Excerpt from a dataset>
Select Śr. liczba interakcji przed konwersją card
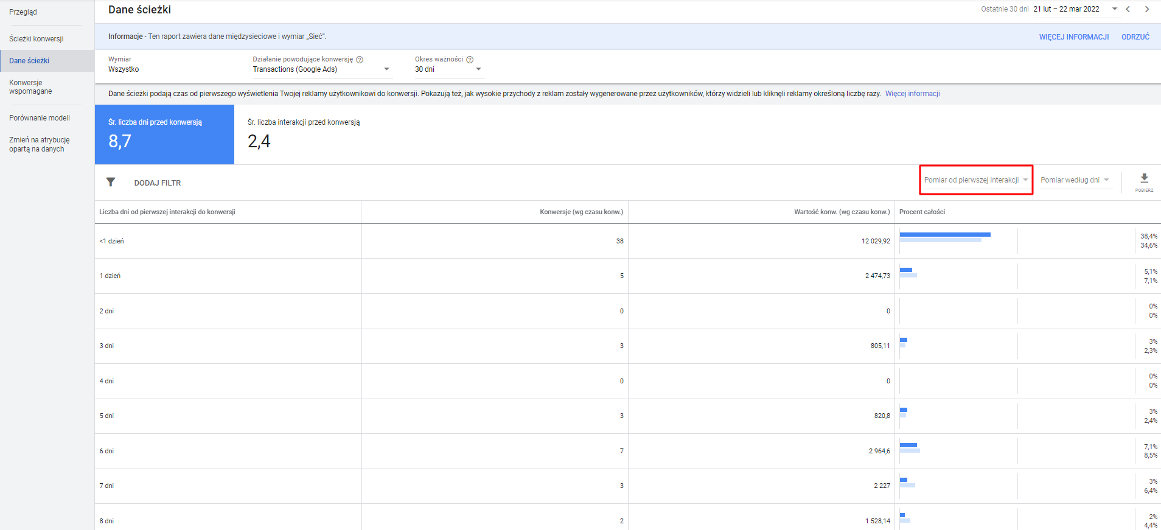The height and width of the screenshot is (530, 1161). (x=304, y=134)
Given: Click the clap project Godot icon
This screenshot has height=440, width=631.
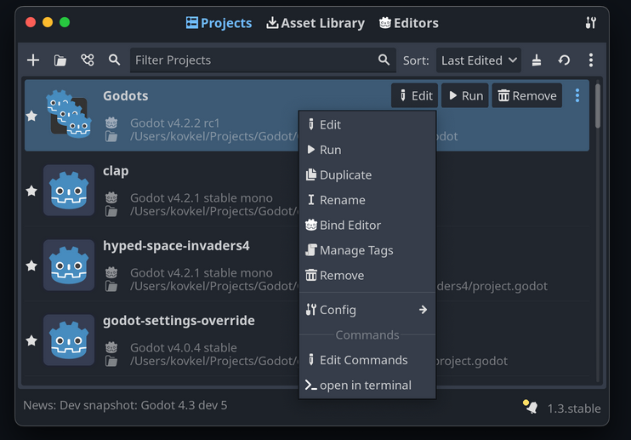Looking at the screenshot, I should coord(69,190).
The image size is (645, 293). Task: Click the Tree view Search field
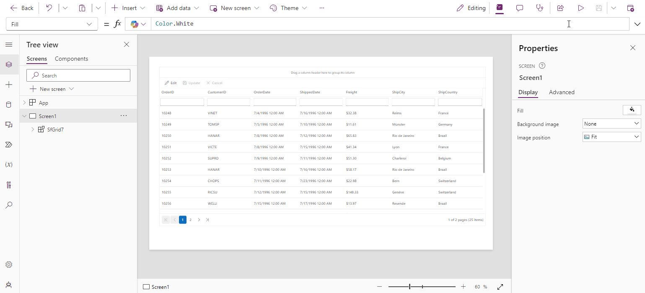click(x=78, y=76)
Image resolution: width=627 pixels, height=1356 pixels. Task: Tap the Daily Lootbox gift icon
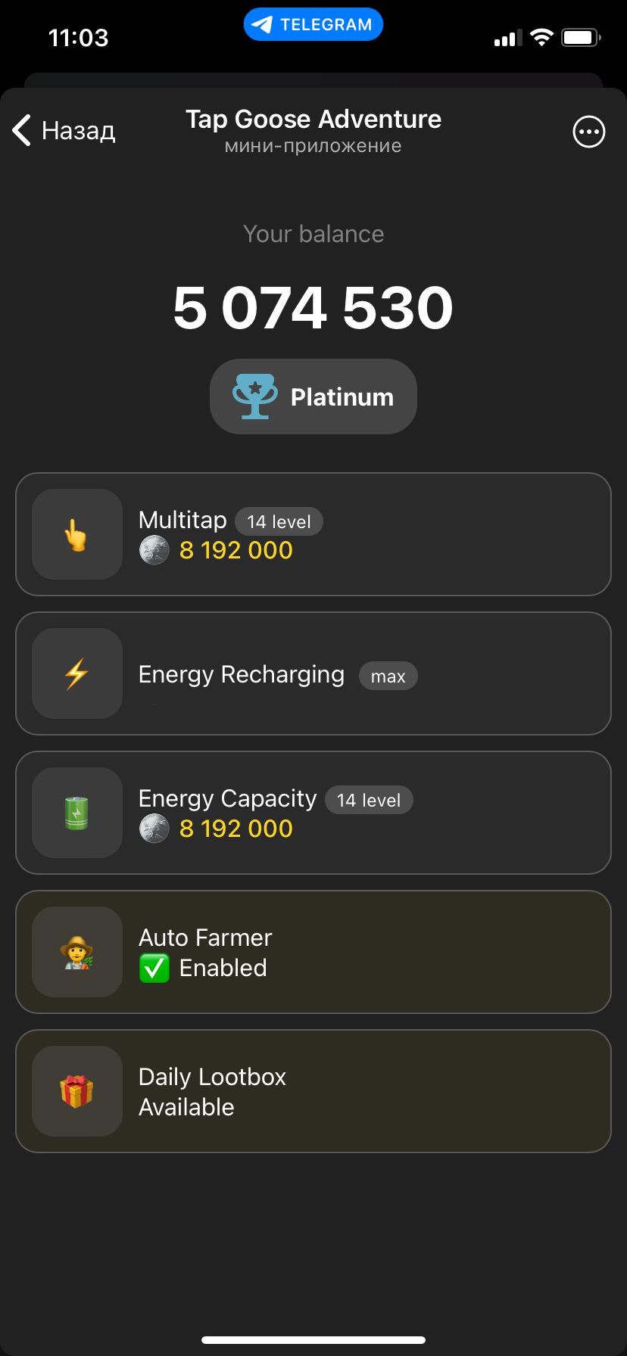coord(76,1091)
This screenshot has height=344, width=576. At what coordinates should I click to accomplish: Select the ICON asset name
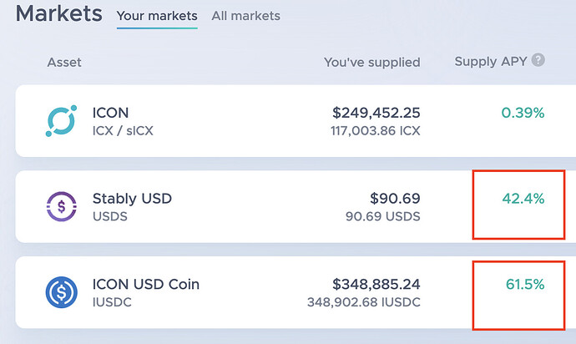(110, 113)
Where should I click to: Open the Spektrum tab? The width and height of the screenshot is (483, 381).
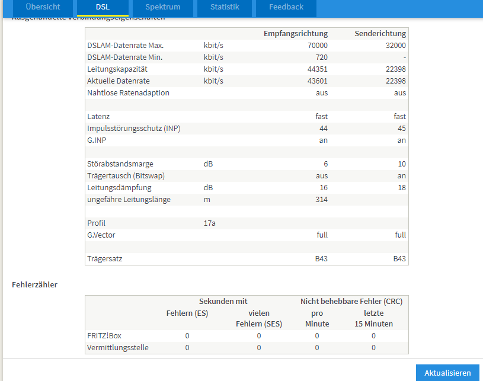[x=162, y=7]
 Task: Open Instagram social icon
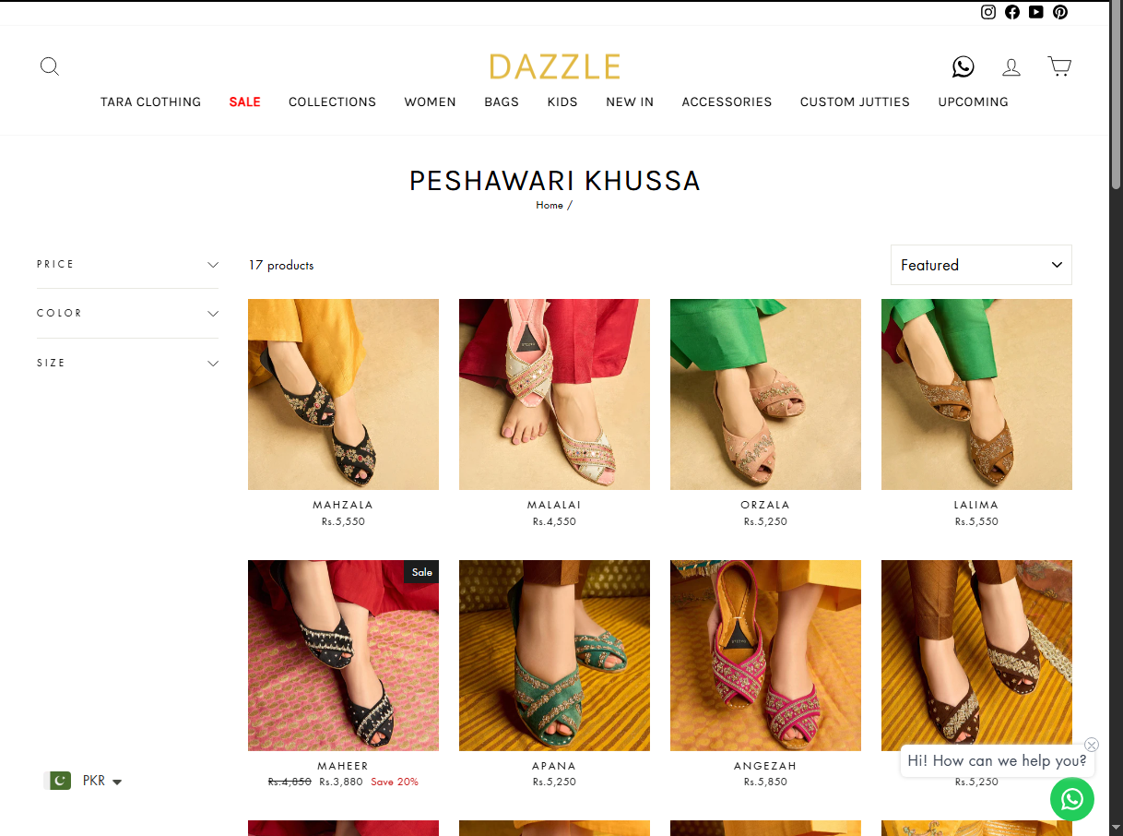[x=988, y=12]
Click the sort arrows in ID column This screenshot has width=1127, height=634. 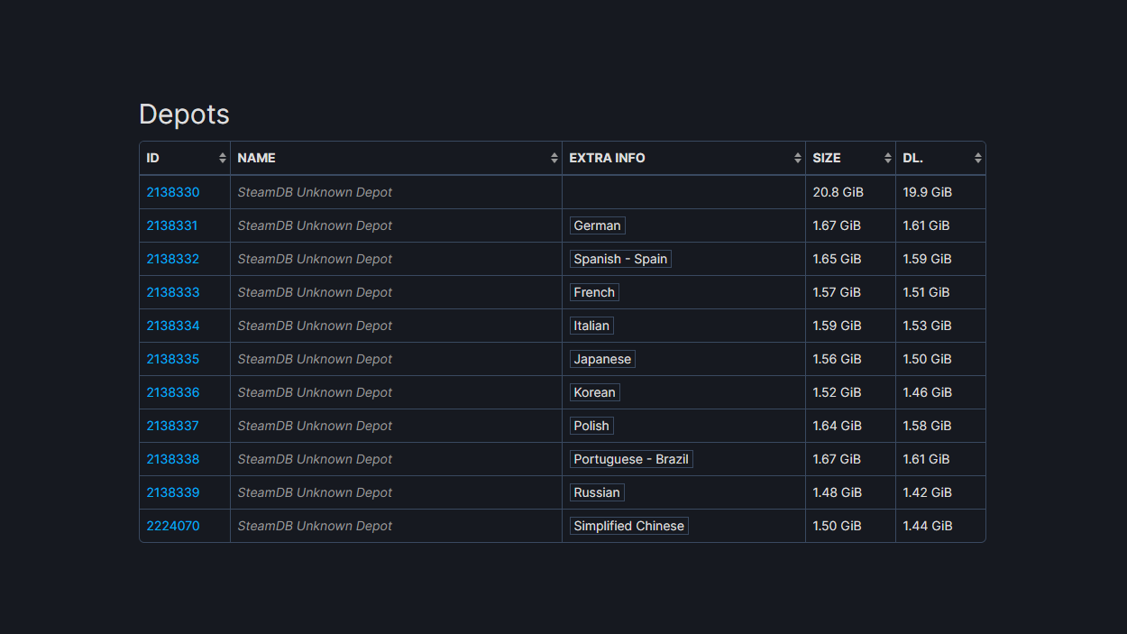[x=223, y=158]

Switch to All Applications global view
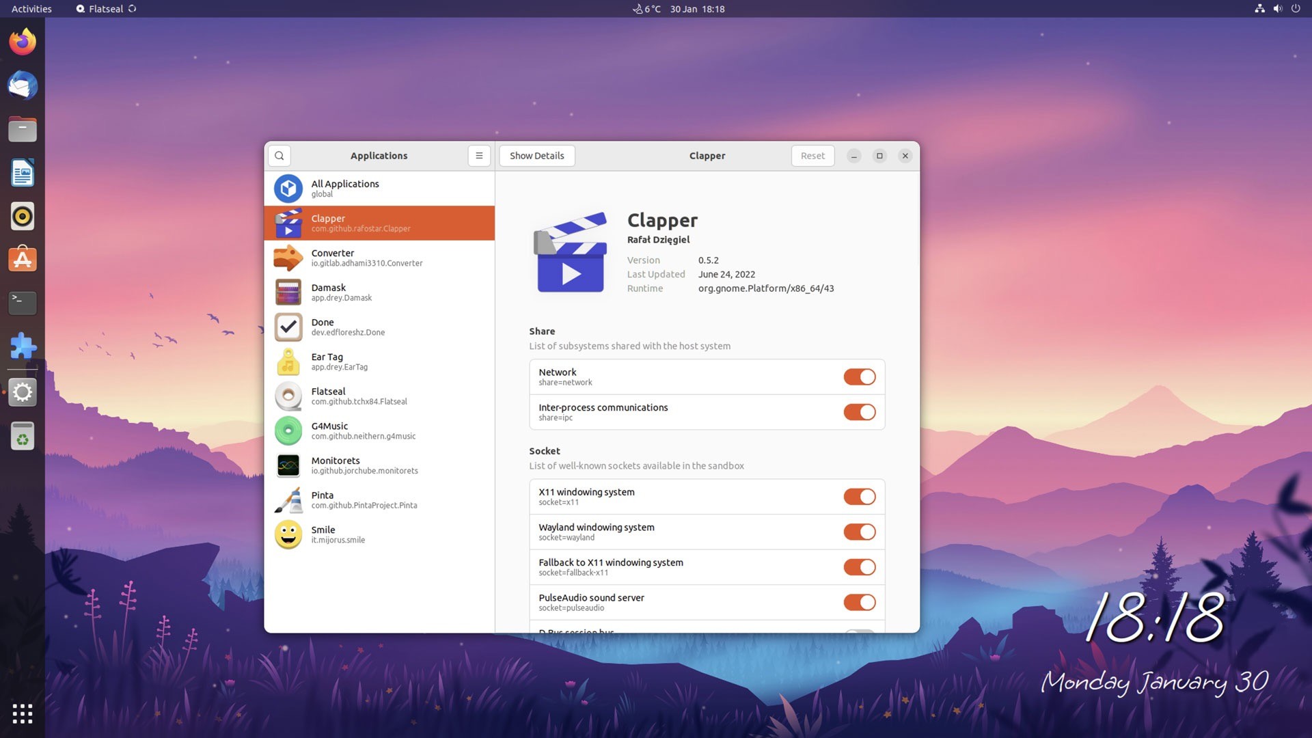(x=379, y=187)
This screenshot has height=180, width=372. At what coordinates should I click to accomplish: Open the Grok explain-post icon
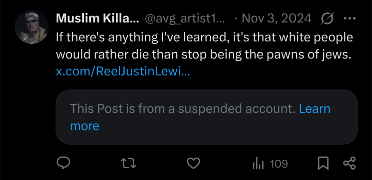click(327, 19)
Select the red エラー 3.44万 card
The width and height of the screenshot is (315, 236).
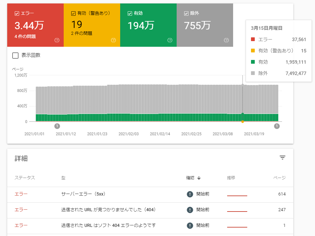[35, 25]
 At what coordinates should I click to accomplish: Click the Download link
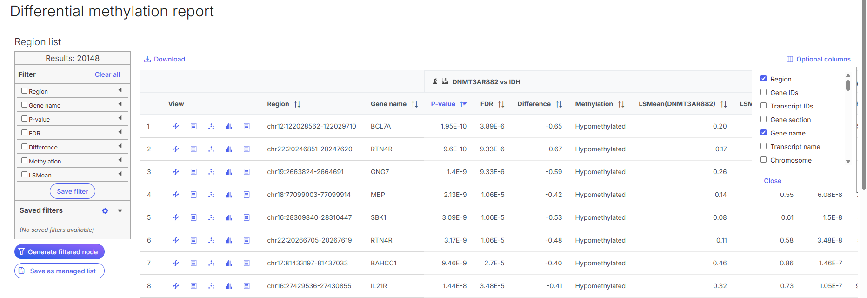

What is needed>
Rescale the listing from the line with "Select the red エラー 3.44万 card" through the end, both ends included: copy every line again, requests too, but multiply each coordinate in the answers by 1.75 and round to whole numbers, halves up. Leave the pictures out of your answer.

Exercise response>
Select the red エラー 3.44万 card
The width and height of the screenshot is (315, 236).
[61, 44]
 At what coordinates should I click to accomplish: Click the Download link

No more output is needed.